── Dataset records

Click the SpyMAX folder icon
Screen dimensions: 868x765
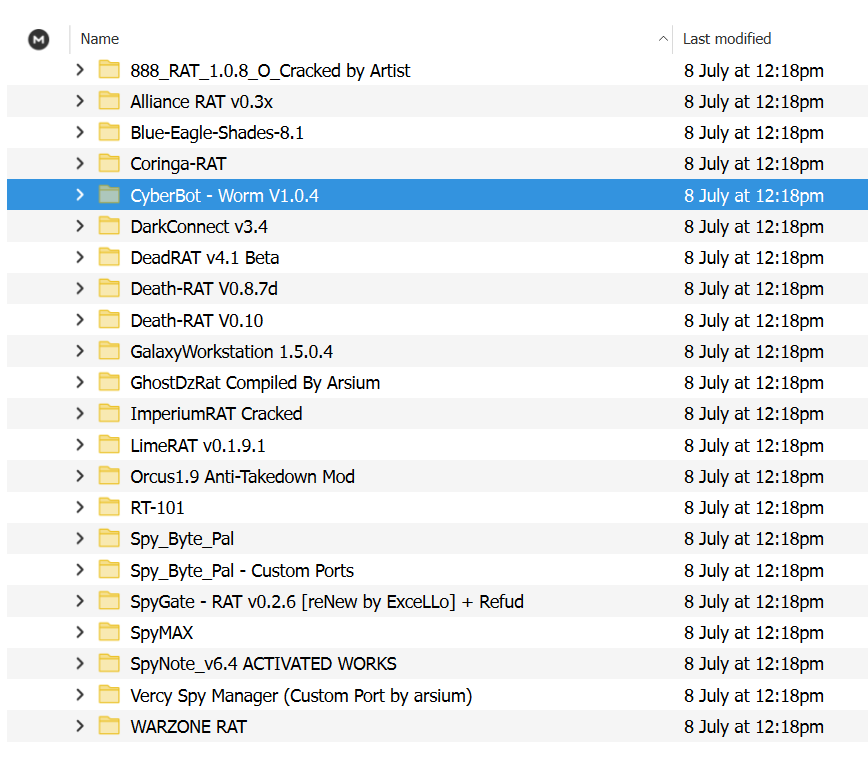click(109, 632)

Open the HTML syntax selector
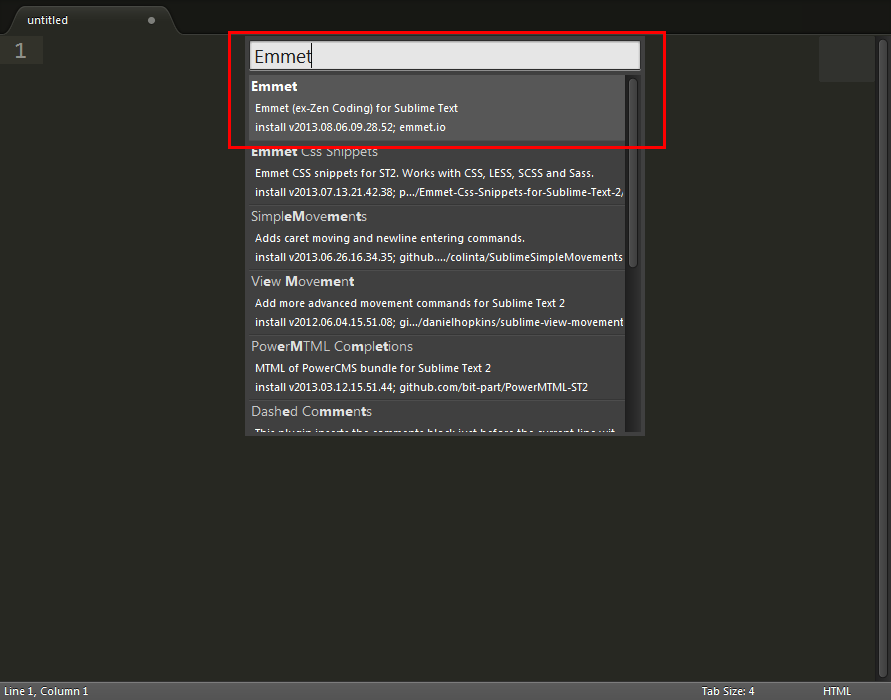tap(837, 691)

────

Task requirements: Rewrite every line of the material above, requests included, adding 69 to each coordinate in the answers. Leave the pictures out.

Result of the task:
Click the SpyMAX folder icon
Screen dimensions: 868x765
click(178, 701)

Open the HTML syntax selector
tap(906, 760)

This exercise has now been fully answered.